** Supplied records follows **

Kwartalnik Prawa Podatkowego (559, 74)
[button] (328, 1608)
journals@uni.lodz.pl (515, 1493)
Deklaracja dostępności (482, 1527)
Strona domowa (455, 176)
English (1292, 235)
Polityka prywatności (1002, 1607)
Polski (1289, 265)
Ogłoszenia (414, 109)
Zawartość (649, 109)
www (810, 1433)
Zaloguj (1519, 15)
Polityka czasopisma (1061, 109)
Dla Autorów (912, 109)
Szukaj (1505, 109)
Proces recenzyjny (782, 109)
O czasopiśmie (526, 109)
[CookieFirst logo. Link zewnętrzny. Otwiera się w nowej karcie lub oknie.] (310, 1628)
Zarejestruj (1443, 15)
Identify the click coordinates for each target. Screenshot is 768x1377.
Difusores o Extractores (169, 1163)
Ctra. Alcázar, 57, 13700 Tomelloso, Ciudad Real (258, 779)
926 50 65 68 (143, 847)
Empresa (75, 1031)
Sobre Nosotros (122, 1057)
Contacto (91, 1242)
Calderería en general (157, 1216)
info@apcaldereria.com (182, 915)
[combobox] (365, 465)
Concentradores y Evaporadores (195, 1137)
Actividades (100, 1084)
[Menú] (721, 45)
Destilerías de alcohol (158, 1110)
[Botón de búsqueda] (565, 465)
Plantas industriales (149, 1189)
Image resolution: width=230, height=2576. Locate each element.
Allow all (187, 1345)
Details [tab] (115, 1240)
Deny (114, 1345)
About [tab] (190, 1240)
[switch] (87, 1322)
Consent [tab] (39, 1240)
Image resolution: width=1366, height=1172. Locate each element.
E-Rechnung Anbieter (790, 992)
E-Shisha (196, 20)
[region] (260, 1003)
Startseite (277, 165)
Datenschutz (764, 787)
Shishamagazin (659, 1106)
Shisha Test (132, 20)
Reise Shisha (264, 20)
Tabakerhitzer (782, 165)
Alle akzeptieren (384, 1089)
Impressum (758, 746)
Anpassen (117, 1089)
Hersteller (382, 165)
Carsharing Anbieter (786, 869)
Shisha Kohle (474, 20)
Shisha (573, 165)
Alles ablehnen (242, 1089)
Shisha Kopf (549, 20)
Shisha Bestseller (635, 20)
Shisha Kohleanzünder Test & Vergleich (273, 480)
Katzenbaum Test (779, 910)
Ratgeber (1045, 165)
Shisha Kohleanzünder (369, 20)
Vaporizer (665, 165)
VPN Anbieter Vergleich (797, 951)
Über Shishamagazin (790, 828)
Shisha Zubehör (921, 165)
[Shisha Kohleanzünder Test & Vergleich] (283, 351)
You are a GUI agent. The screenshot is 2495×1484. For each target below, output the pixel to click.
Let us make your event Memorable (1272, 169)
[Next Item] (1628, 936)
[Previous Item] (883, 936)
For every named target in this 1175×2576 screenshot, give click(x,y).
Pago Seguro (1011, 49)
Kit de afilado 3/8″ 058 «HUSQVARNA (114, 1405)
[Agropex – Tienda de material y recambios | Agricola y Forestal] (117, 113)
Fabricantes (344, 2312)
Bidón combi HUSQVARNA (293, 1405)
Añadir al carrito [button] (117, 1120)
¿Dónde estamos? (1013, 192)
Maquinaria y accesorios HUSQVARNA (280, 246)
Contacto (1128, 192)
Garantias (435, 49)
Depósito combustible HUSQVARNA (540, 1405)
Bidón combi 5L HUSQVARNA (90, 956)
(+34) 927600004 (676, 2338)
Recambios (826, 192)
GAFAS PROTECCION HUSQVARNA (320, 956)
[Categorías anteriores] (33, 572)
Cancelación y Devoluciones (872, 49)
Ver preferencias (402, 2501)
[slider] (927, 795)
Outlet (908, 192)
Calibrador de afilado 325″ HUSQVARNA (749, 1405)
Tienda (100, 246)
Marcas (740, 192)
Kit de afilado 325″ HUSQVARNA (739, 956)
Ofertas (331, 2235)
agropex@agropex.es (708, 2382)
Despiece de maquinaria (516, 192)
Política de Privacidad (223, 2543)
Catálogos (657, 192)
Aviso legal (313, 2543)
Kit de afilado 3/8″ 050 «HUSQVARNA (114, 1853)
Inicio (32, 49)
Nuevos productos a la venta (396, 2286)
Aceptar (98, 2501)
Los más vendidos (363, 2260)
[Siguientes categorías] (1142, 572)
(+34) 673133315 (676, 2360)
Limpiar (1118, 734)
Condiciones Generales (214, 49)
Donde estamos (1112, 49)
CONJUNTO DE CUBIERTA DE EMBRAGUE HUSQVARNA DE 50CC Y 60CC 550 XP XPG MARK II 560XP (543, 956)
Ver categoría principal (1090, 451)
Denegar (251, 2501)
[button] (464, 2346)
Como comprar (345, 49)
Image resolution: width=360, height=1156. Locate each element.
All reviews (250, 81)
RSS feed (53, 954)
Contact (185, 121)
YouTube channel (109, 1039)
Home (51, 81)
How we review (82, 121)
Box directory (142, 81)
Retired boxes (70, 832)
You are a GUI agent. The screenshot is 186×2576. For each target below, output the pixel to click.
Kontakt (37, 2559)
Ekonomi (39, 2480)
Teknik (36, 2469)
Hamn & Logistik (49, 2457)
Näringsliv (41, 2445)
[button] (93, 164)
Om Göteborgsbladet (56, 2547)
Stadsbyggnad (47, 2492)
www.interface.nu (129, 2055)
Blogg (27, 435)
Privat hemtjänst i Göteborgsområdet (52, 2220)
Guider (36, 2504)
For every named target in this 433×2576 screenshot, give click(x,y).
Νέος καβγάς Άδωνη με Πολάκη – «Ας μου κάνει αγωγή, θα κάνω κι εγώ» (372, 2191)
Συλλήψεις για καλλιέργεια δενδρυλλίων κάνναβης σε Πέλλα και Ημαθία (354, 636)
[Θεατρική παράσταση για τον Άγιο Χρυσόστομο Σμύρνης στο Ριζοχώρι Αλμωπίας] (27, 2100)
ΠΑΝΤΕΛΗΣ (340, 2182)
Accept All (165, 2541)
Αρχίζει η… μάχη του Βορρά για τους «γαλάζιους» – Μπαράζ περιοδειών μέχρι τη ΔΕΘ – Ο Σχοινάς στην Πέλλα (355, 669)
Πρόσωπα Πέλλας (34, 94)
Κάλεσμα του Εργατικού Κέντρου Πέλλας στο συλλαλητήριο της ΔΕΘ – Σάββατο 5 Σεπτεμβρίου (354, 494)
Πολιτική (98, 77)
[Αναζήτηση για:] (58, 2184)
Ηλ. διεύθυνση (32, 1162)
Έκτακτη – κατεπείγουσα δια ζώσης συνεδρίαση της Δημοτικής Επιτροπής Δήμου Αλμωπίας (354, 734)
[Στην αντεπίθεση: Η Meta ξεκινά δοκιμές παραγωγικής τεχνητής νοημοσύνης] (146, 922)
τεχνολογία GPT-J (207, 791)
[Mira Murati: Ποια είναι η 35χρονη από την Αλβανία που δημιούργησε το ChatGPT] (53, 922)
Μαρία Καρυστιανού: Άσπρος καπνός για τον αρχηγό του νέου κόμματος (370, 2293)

** End of Supplied records **

** Brief **
Copy range, inclusive: the line holding "Szukaj (1505, 109)" to the line holding "Garantias (435, 49)". Reproduce exactly those lines of the records above and no others.

** Response to this exercise **
Szukaj (1505, 109)
Proces recenzyjny (782, 109)
O czasopiśmie (526, 109)
[CookieFirst logo. Link zewnętrzny. Otwiera się w nowej karcie lub oknie.] (310, 1628)
Zarejestruj (1443, 15)
Identify the click coordinates for each target. Screenshot is 768x1377.
Difusores o Extractores (169, 1163)
Ctra. Alcázar, 57, 13700 Tomelloso, Ciudad Real (258, 779)
926 50 65 68 (143, 847)
Empresa (75, 1031)
Sobre Nosotros (122, 1057)
Contacto (91, 1242)
Calderería en general (157, 1216)
info@apcaldereria.com (182, 915)
[combobox] (365, 465)
Concentradores y Evaporadores (195, 1137)
Actividades (100, 1084)
[Menú] (721, 45)
Destilerías de alcohol (158, 1110)
[Botón de búsqueda] (565, 465)
Plantas industriales (149, 1189)
Image resolution: width=230, height=2576. Locate each element.
Allow all (187, 1345)
Details [tab] (115, 1240)
Deny (114, 1345)
About [tab] (190, 1240)
[switch] (87, 1322)
Consent [tab] (39, 1240)
Image resolution: width=1366, height=1172. Locate each element.
E-Rechnung Anbieter (790, 992)
E-Shisha (196, 20)
[region] (260, 1003)
Startseite (277, 165)
Datenschutz (764, 787)
Shishamagazin (659, 1106)
Shisha Test (132, 20)
Reise Shisha (264, 20)
Tabakerhitzer (782, 165)
Alle akzeptieren (384, 1089)
Impressum (758, 746)
Anpassen (117, 1089)
Hersteller (382, 165)
Carsharing Anbieter (786, 869)
Shisha Kohle (474, 20)
Shisha (573, 165)
Alles ablehnen (242, 1089)
Shisha Kopf (549, 20)
Shisha Bestseller (635, 20)
Shisha Kohleanzünder Test & Vergleich (273, 480)
Katzenbaum Test (779, 910)
Ratgeber (1045, 165)
Shisha Kohleanzünder (369, 20)
Vaporizer (665, 165)
VPN Anbieter Vergleich (797, 951)
Über Shishamagazin (790, 828)
Shisha Zubehör (921, 165)
[Shisha Kohleanzünder Test & Vergleich] (283, 351)
You are a GUI agent. The screenshot is 2495×1484. For each target below, output the pixel to click.
Let us make your event Memorable (1272, 169)
[Next Item] (1628, 936)
[Previous Item] (883, 936)
For every named target in this 1175×2576 screenshot, give click(x,y).
Pago Seguro (1011, 49)
Kit de afilado 3/8″ 058 «HUSQVARNA (114, 1405)
[Agropex – Tienda de material y recambios | Agricola y Forestal] (117, 113)
Fabricantes (344, 2312)
Bidón combi HUSQVARNA (293, 1405)
Añadir al carrito [button] (117, 1120)
¿Dónde estamos? (1013, 192)
Maquinaria y accesorios HUSQVARNA (280, 246)
Contacto (1128, 192)
Garantias (435, 49)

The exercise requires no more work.